Muss ich auch high sein, um Spaß zu haben?

Die Freundinnen unserer Leserin konsumieren auf dem gemeinsamen Wellnesswochenende Cannabiskekse. Sie selbst möchte dabei aber nicht mitmachen. Soll sie lieber zu Hause bleiben oder das Gekicher ertragen? Unsere Kolumnistin findet einen versöhnlichen Weg.

Illustration: Serge Bloch

»Ich fahre mit drei Freundinnen einmal im Jahr für ein verlängertes Wochenende in ein Wellnesshotel. Dabei werden neuer­dings Cannabiskekse konsumiert, die ich nicht vertrage. Für meine Freundinnen gehört der Konsum zu einem gelungenen Wellnesswochenende, vor allem weil sie das zu Hause wegen der Kinder nicht tun können. Vernünftige Gespräche sind dann nicht mehr möglich, und ich habe mich deswegen letztes Jahr auch ausgeklinkt. Mehr als ein Wochenende im Jahr ist zeitlich und finanziell nicht drin. Wie soll ich mich ver­halten? Fahre ich wieder nicht mit und verliere damit auch ein bisschen den Anschluss, oder beiße ich in den sauren Apfel und sitze drei Abende stumm dabei und höre dem albernen Ge­kicher zu?« Nina B., München

Also, wenn ich das für Sie entscheiden darf, fahren Sie unbedingt mit! Das ist ja im Grunde das gleiche Problem, das jemand, der keinen Alkohol trinkt – oder jedenfalls gerade keinen Alkohol trinkt – ständig hat: Soll man zu Hause bleiben, weil es ab einem gewissen Punkt gar nicht so irrsinnig lustig ist, nüchtern unter Angetrunkenen zu sitzen – oder trotzdem rausgehen, unter Leute, und wer weiß, vielleicht wird’s doch nett? Beziehungsweise man kann ja auch irgendwann einfach gehen. Zum Beispiel dann, wenn sich gerade zum dritten Mal alle hochheilig und etwas zu laut versprechen, sich unbedingt ganz bald zu sehen, obwohl sie genau das in diesem Moment tun. Bei Ihnen sind es halt kein Restaurant und kein Alkohol, sondern ein Wellnesshotel und Hasch­kekse, und ich mag total fehlgeleitet sein oder ein abnormes Menschenbild haben, aber ich finde, Ihre Freundinnen klingen wahnsinnig nett. Allein die Idee, dass zu einem gelungenen Wellnesswochenende Drogen ge­hören. Darauf muss man ja erst einmal kommen!

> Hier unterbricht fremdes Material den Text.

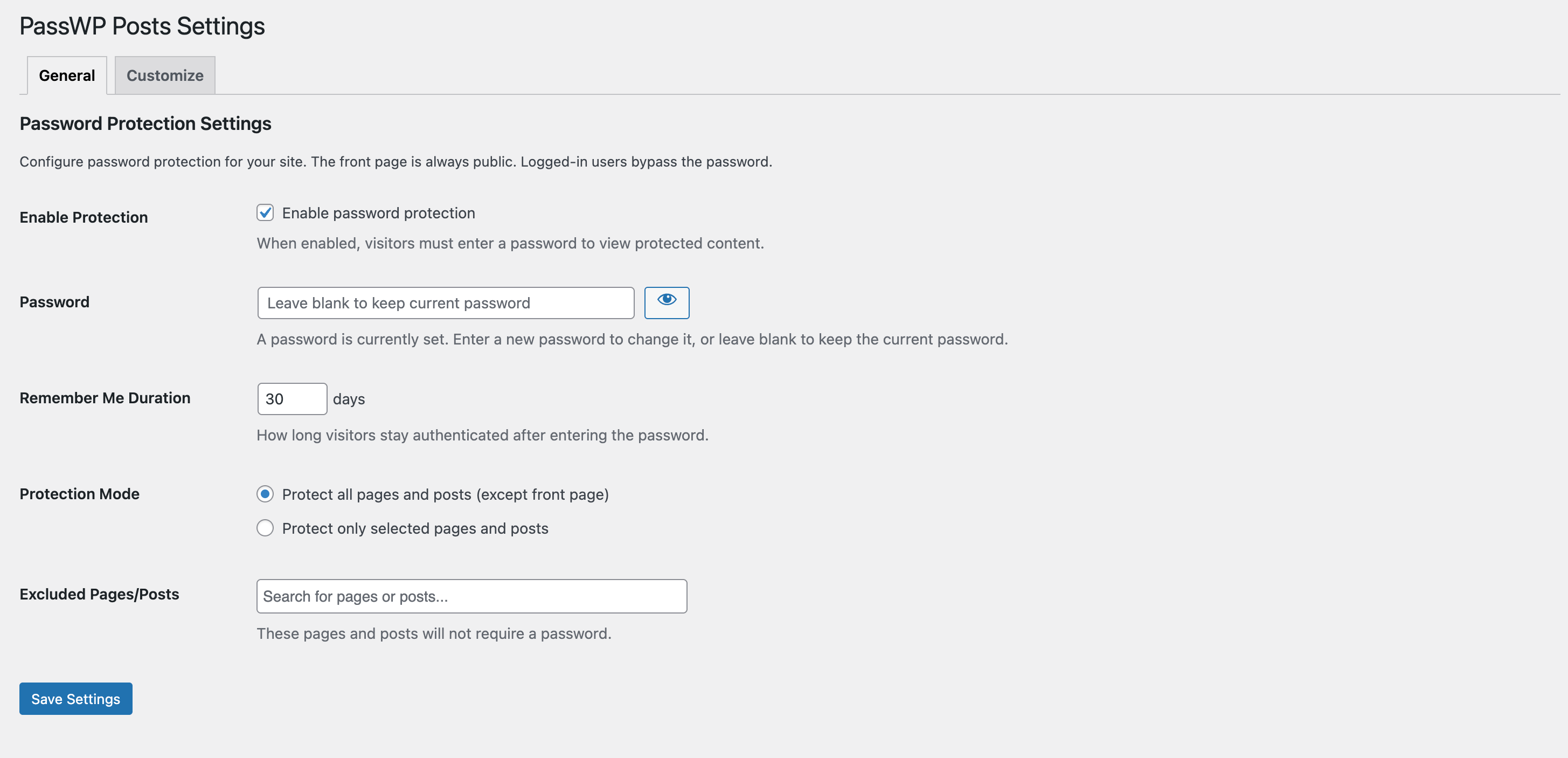Open Customize settings for PassWP Posts

(164, 75)
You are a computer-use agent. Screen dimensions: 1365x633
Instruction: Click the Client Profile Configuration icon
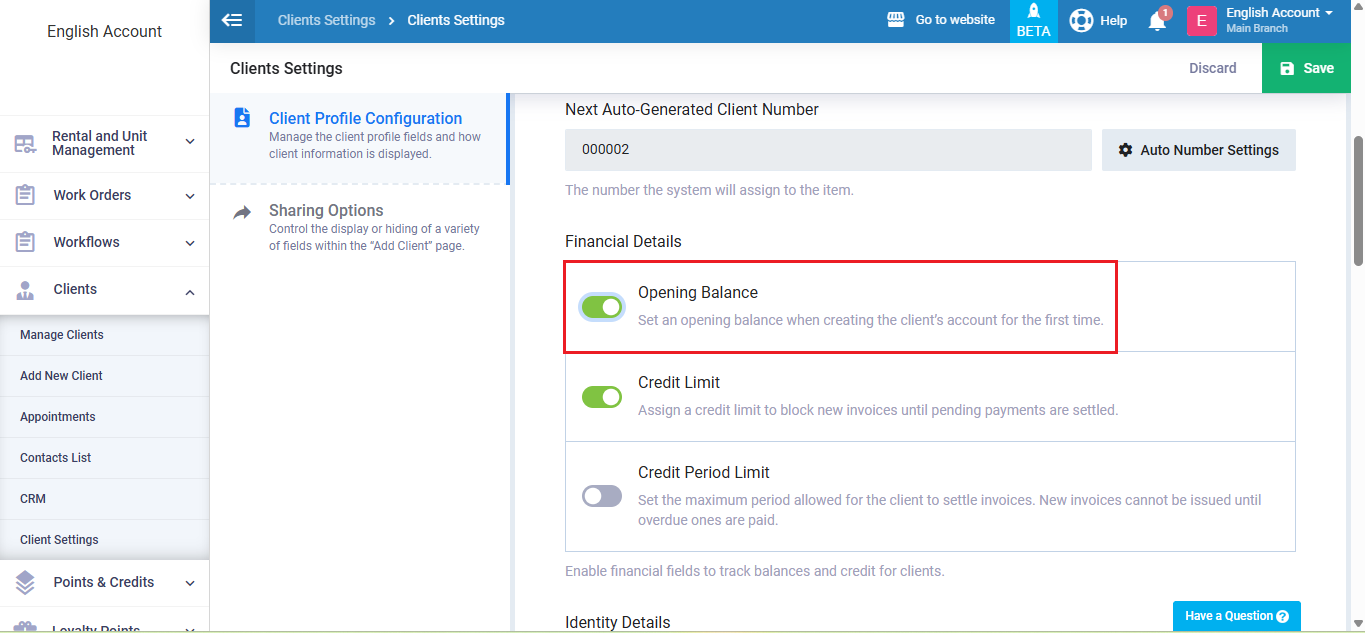(x=242, y=118)
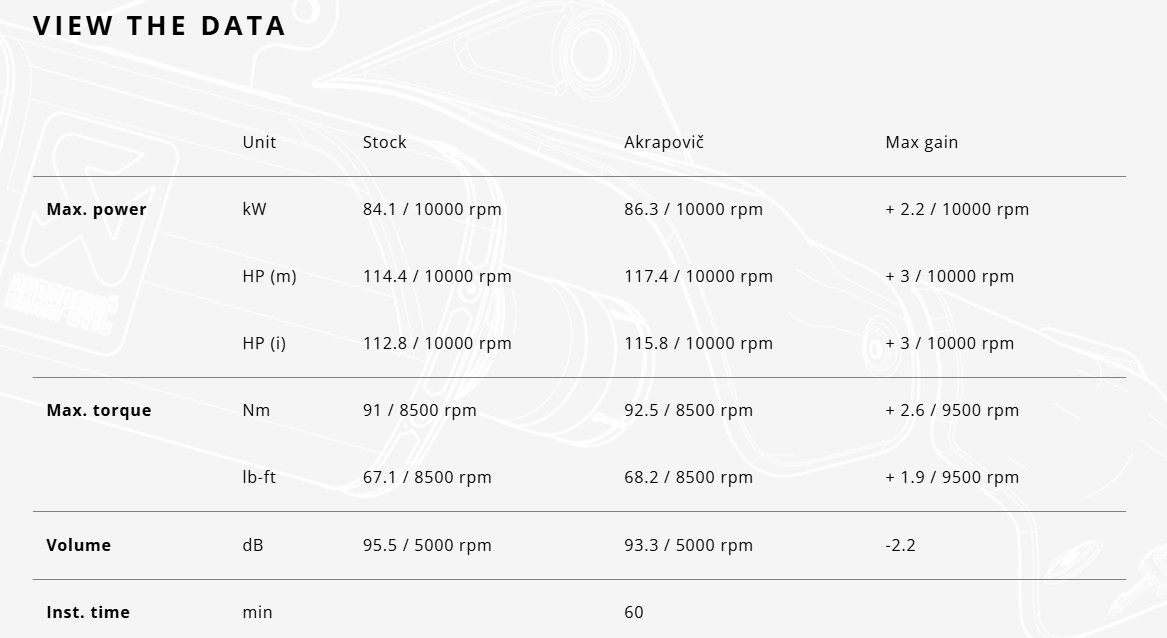The height and width of the screenshot is (638, 1167).
Task: Click the Akrapovič column header
Action: point(664,142)
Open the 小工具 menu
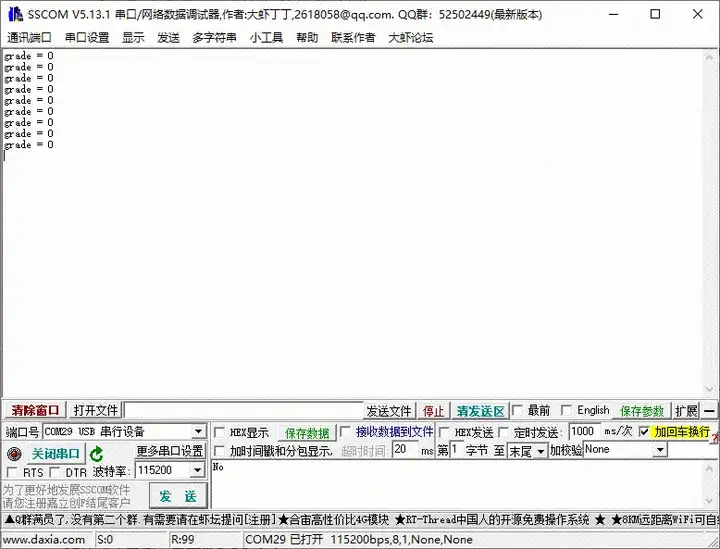Screen dimensions: 720x549 266,38
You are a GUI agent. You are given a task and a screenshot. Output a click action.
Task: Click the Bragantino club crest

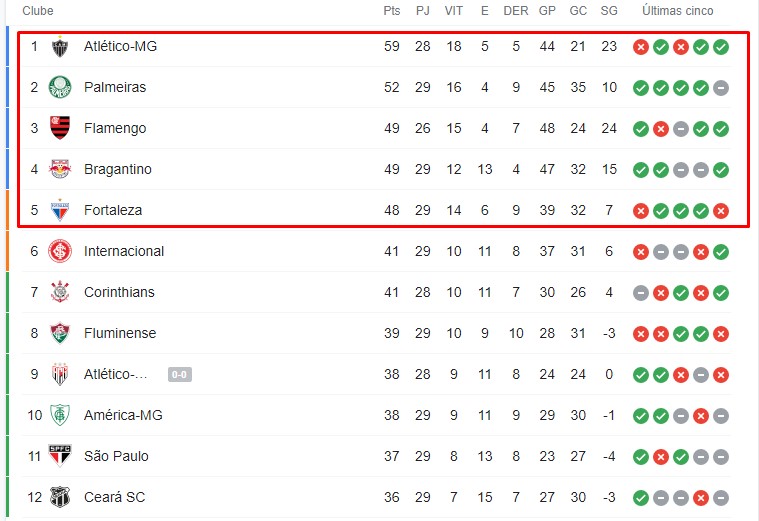[60, 170]
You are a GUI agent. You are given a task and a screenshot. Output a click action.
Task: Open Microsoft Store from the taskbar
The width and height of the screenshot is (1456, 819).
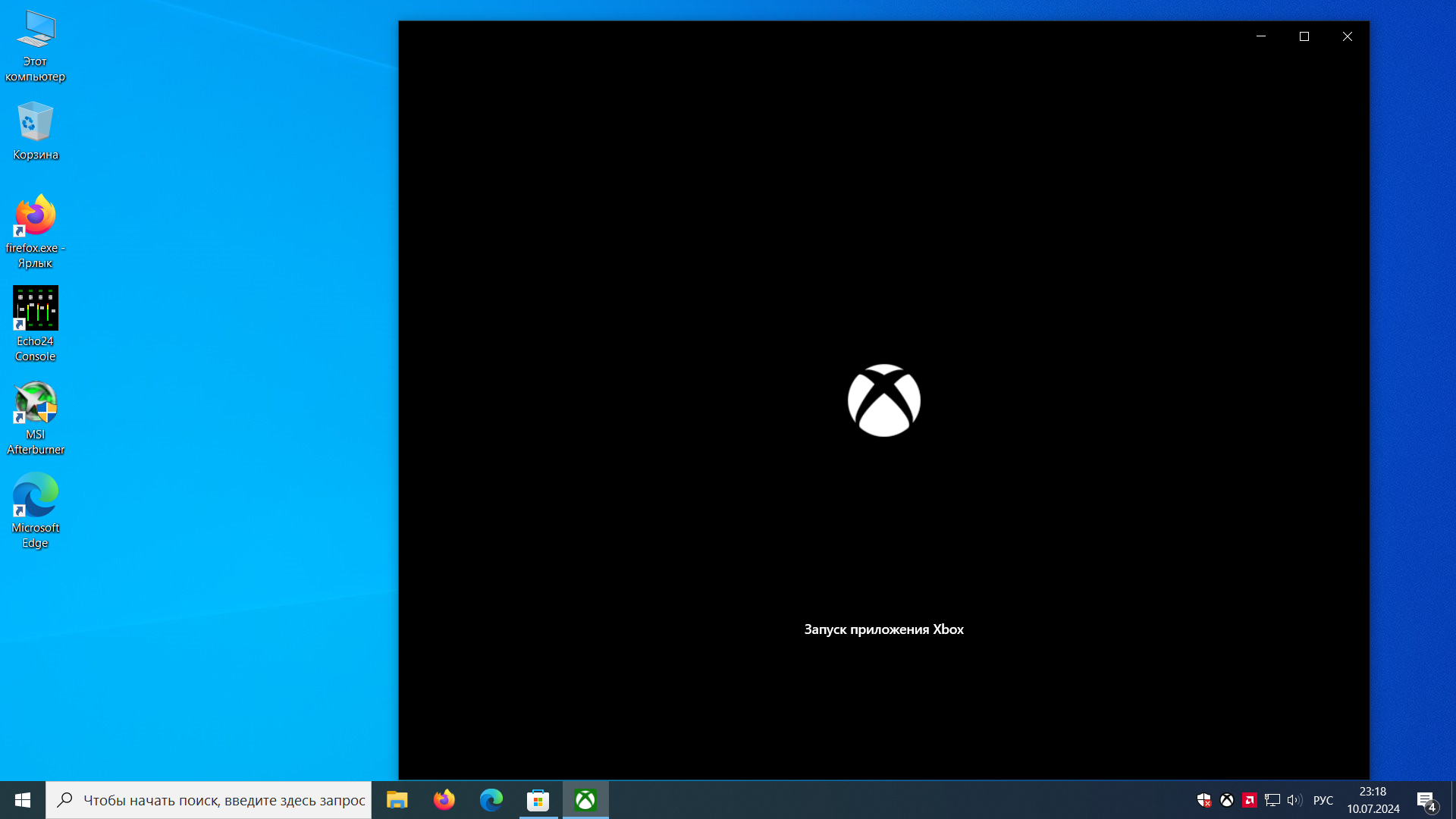point(538,800)
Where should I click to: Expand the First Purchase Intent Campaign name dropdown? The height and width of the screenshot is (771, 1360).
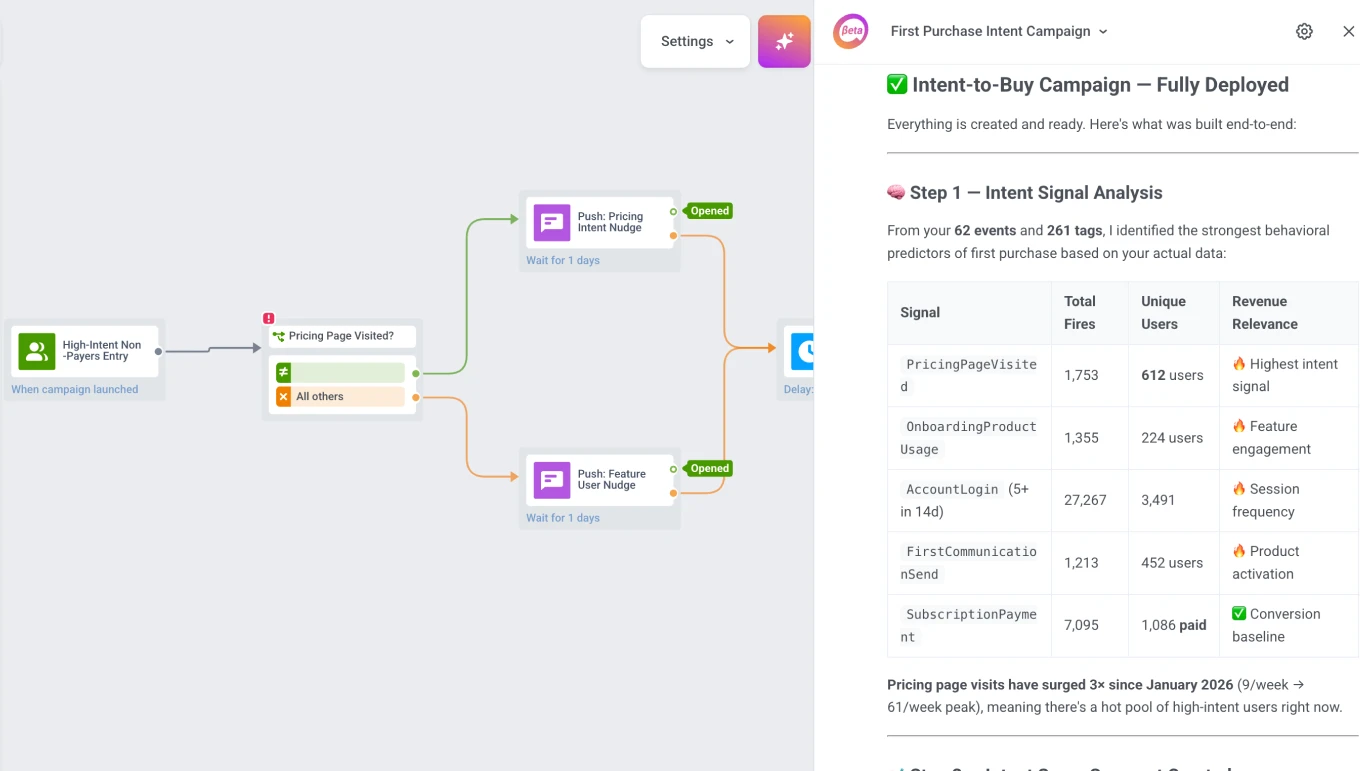[1103, 31]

Ich weiß nicht, ob Sie die dritte Staffel von The White Lotus gesehen haben? Da konnte man sehr gut studieren, wie gefährlich eine Dreier­konstellation bei Freundinnen ist. Kaum ist eine aus dem Zimmer, fangen die anderen beiden an, schlecht über sie zu reden, erst in einem ganz verständnisvollen Ton, aber schon bald kennen sie kein Pardon mehr und werden gnadenlos und kalt. Sie müssen alleine schon mit, um die Harmonie innerhalb der Gruppe zu stabilisieren. Zu viert können sich wenigstens zwei Gruppen bilden, das sorgt für ein ausgewogeneres Kräfteverhältnis, und man weiß ja aus dem Kalten Krieg, dass das Wunder wirkt. Vielleicht könnten Sie auf einem Einzelzimmer bestehen, in das Sie sich mit guten Büchern zurückziehen können, sobald die Kekse richtig doll wirken. Das wäre mein Rat.